I think my favorite performance is probably we do this beautiful transition into Christmas where the house gets all decorated and the curtain comes up and there’s the Christmas tree and the big grand staircase and everything. And I think I love that number, and that’s what it’s the start of “I Don’t Need Anything But You”, so that song is probably my favorite.

For folks that I have not seen the show yet, could you talk about what may be the difference from what people have seen with the film adaptations?

Yeah, I think the one thing that Jenn really wanted to make sure that we brought to this production was just the truthfulness of the characters, because they are obviously fictional characters, but they’re all characters that people can relate to.

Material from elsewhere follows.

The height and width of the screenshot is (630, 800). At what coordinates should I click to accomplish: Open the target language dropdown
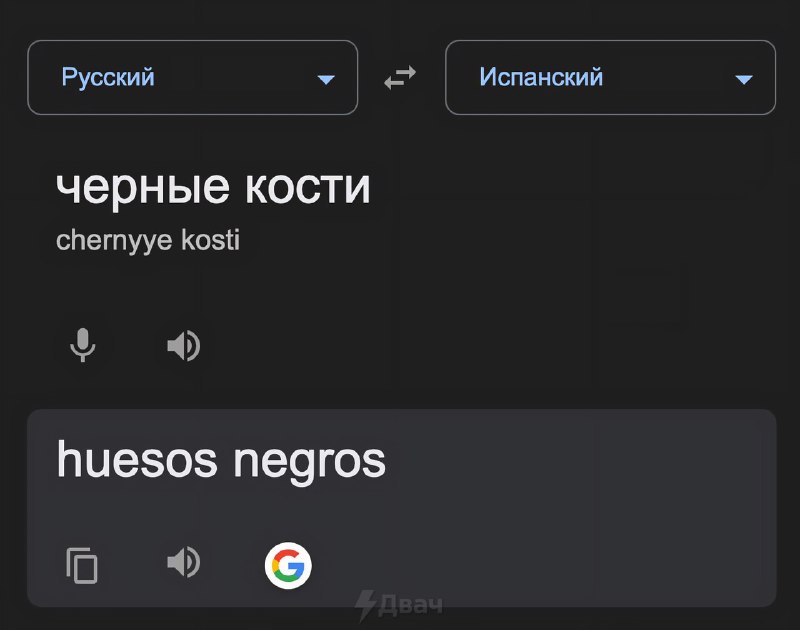pos(610,78)
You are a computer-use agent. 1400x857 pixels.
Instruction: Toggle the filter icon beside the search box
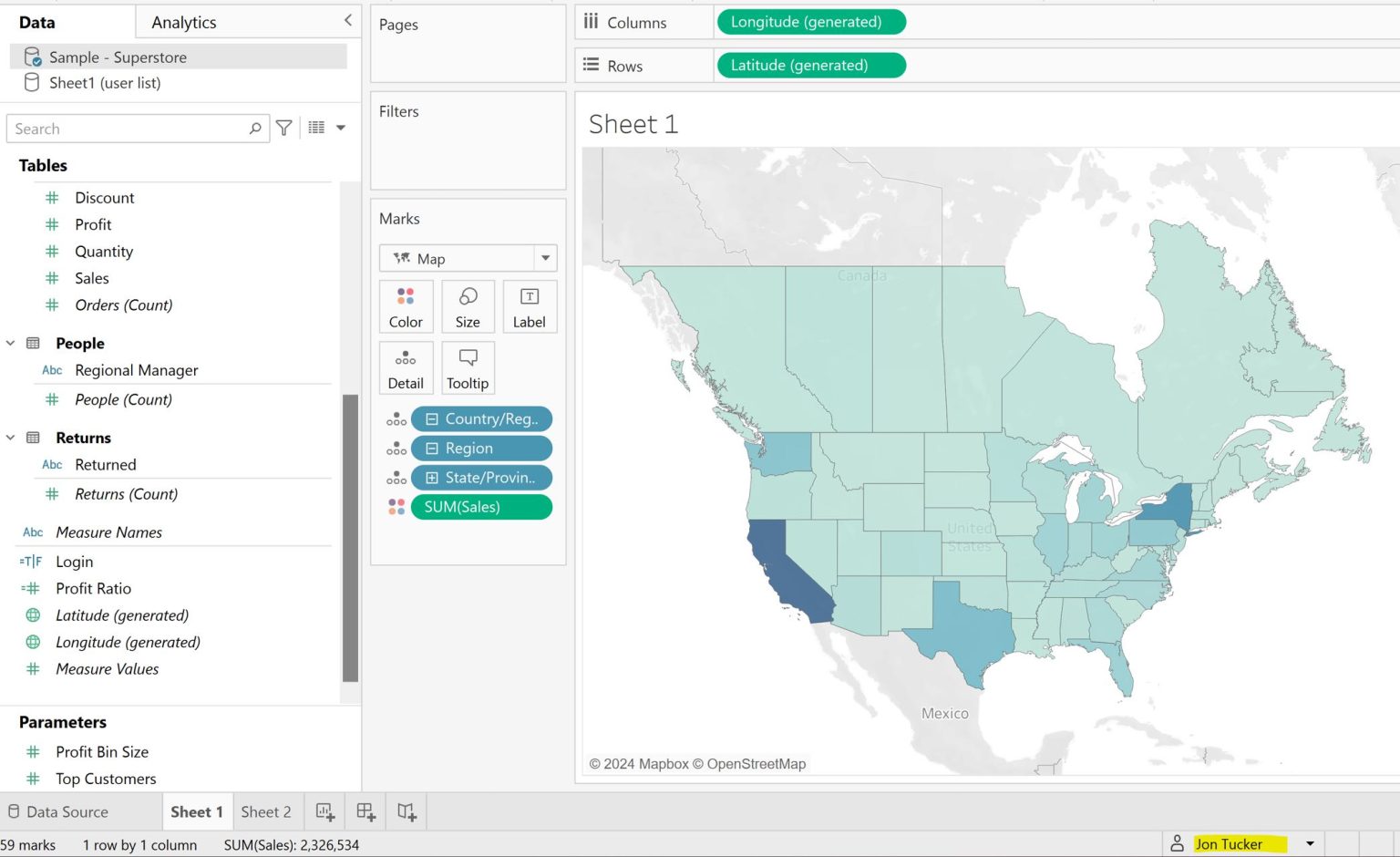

As you watch experiences that they’ve had, people in the audience will be able to relate to and kind of feel. And I think right now more than ever, we just need this message of hope and optimism for people. Annie brings this, she brings out the best in people, and she really is just so hopeful and optimistic. And honestly, I think that that is just something that everybody needs right now more than ever.

And I think that people walk away from this show feeling. They’ll have laughed, they’ll have cried, they’ll feel joy, and at least I hope so by the end. And so I just really think that through Jenn just wanting us to be so truthful in the characters and speaking that truth, that’s what makes us different, and that’s what makes this show so special.

Is there anything else that you’d like to add?

I think Annie is such a loved show. It’s always been a beloved show for people, and a lot of people think it’s a kids show, and it absolutely is. It’s for the kids, but it’s just as much for the adults. And I think that a lot of people who know Annie from their childhood get to walk down memory lane and have this beautiful, nostalgic experience. And yeah, I think it’s just as much for the adults as it is for the kids. There’s something for everybody, and I hope that everybody comes to see it.

Annie is at San Jose’s Center for the Performing Arts from January 10–15, 2023. Tickets and info are available at broadwaysanjose.com.